简体   繁体   English

究竟什么是“原始字符串正则表达式”以及如何使用它?

[英]What exactly is a "raw string regex" and how can you use it?

From the python documentation on regex , regarding the '\' character:regex上的 python 文档中,关于'\'字符:

The solution is to use Python's raw string notation for regular expression patterns;解决方案是对正则表达式模式使用 Python 的原始字符串表示法; backslashes are not handled in any special way in a string literal prefixed with 'r' .在前缀为'r'的字符串文字中,反斜杠不会以任何特殊方式处理。 So r"\n" is a two-character string containing '\' and 'n' , while "\n" is a one-character string containing a newline.所以r"\n"是一个包含'\''n'的两个字符的字符串,而"\n"是一个包含换行符的一个字符的字符串。 Usually patterns will be expressed in Python code using this raw string notation.通常模式将使用此原始字符串表示法在 Python 代码中表示。

What is this raw string notation?这个原始字符串表示法是什么? If you use a raw string format, does that mean "*" is taken as aa literal character rather than a zero-or-more indicator?如果您使用原始字符串格式,这是否意味着"*"被视为文字字符而不是零个或多个指示符? That obviously can't be right, or else regex would completely lose its power.这显然是不对的,否则正则表达式将完全失去它的力量。 But then if it's a raw string, how does it recognize newline characters if "\n" is literally a backslash and an "n" ?但是如果它是一个原始字符串,如果"\n"字面上是一个反斜杠和一个"n" ,它如何识别换行符?

I don't follow.我不跟。

Edit for bounty:编辑赏金:

I'm trying to understand how a raw string regex matches newlines, tabs, and character sets, eg \w for words or \d for digits or all whatnot, if raw string patterns don't recognize backslashes as anything more than ordinary characters.我试图了解原始字符串正则表达式如何匹配换行符、制表符和字符集,例如, \w表示单词, \d表示数字或所有其他内容,如果原始字符串模式不能将反斜杠识别为普通字符。 I could really use some good examples.我真的可以举一些很好的例子。

Zarkonnen's response does answer your question, but not directly.
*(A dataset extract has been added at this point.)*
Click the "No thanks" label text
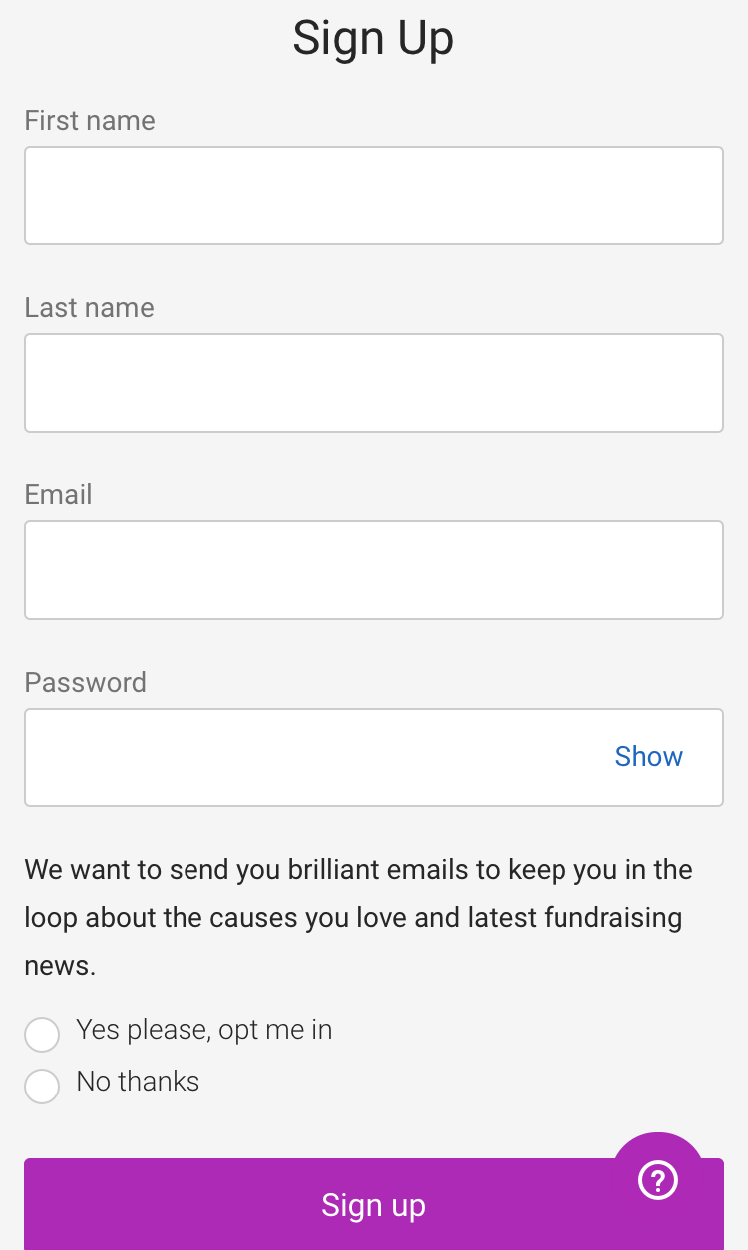This screenshot has width=748, height=1250. click(x=138, y=1082)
Zarkonnen 的回答确实回答了您的问题,但没有直接回答。 Let me try to be more direct, and see if I can grab the bounty from Zarkonnen.让我试着更直接一些,看看我能不能从 Zarkonnen 那里抢到赏金。

You will perhaps find this easier to understand if you stop using the terms "raw string regex" and "raw string patterns".如果您停止使用术语“原始字符串正则表达式”和“原始字符串模式”,您可能会发现这更容易理解。 These terms conflate two separate concepts: the representations of a particular string in Python source code, and what regular expression that string represents.这些术语将两个独立的概念混为一谈:Python 源代码中特定字符串的表示,以及该字符串表示的正则表达式。
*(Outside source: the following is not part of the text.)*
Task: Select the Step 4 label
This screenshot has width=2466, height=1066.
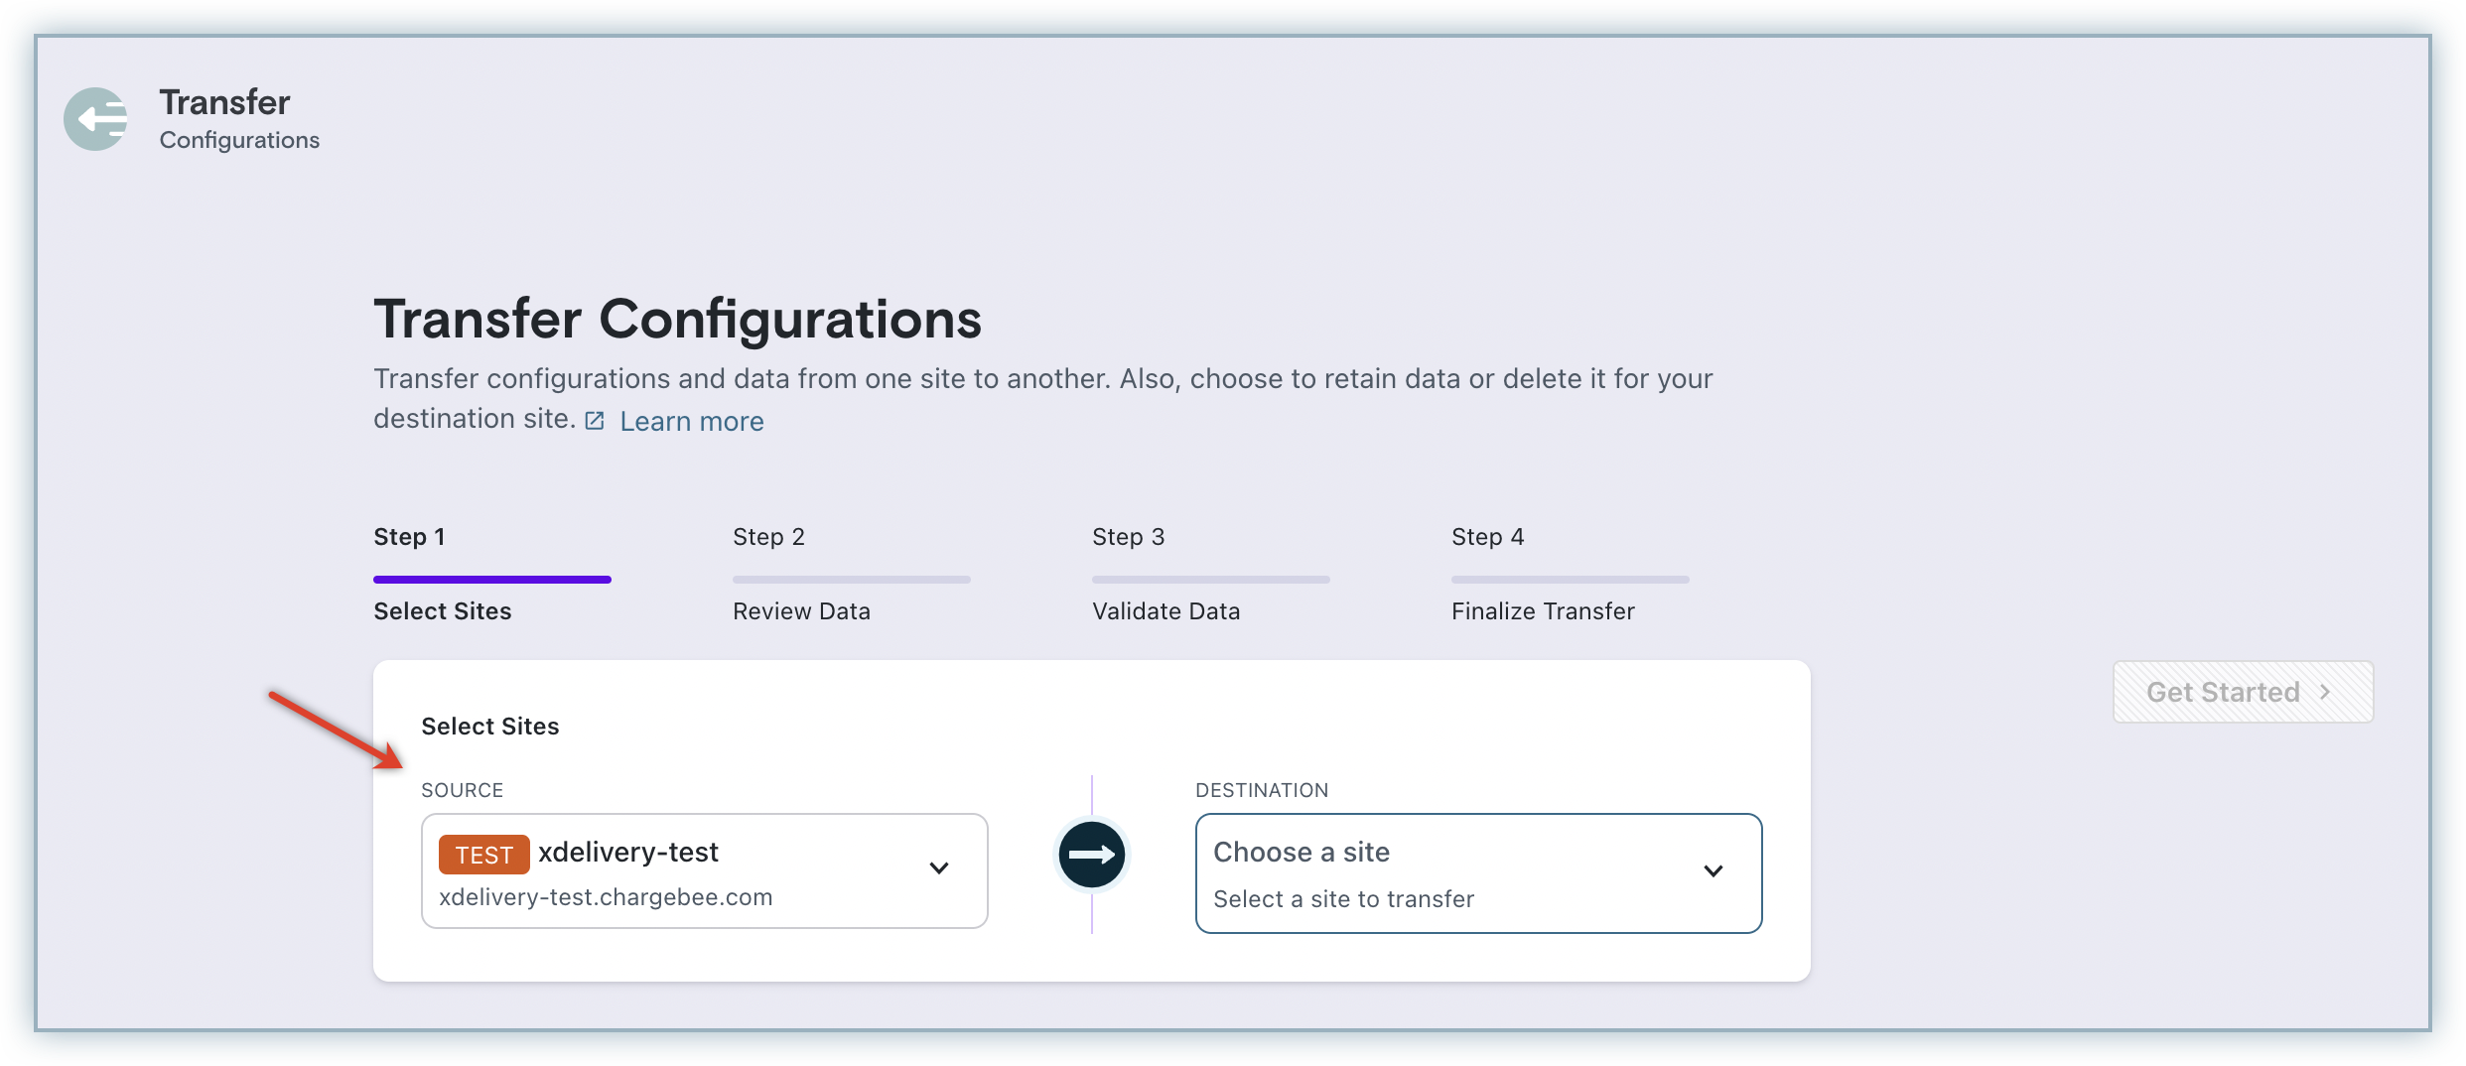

In fact, it's helpful to think of these as two different programming languages, each with their own syntax.事实上,将它们视为两种不同的编程语言是有帮助的,每种语言都有自己的语法。 The Python language has source code that, among other things, builds strings with certain contents, and calls the regular expression system. Python 语言有源代码,其中包括构建具有特定内容的字符串,并调用正则表达式系统。 The regular expression system has source code that resides in string objects, and matches strings.正则表达式系统具有驻留在字符串对象中并匹配字符串的源代码。 Both languages use backslash as an escape character.两种语言都使用反斜杠作为转义字符。

First, understand that a string is a sequence of characters (ie bytes or Unicode code points; the distinction doesn't much matter here).首先,要了解字符串是一个字符序列(即字节或Unicode 代码点;这里的区别并不重要)。 There are many ways to represent a string in Python source code.在 Python 源代码中有多种表示字符串的方法。 A raw string is simply one of these representations.原始字符串只是这些表示形式之一。 If two representations result in the same sequence of characters, they produce equivalent behaviour.如果两种表示产生相同的字符序列,它们会产生相同的行为。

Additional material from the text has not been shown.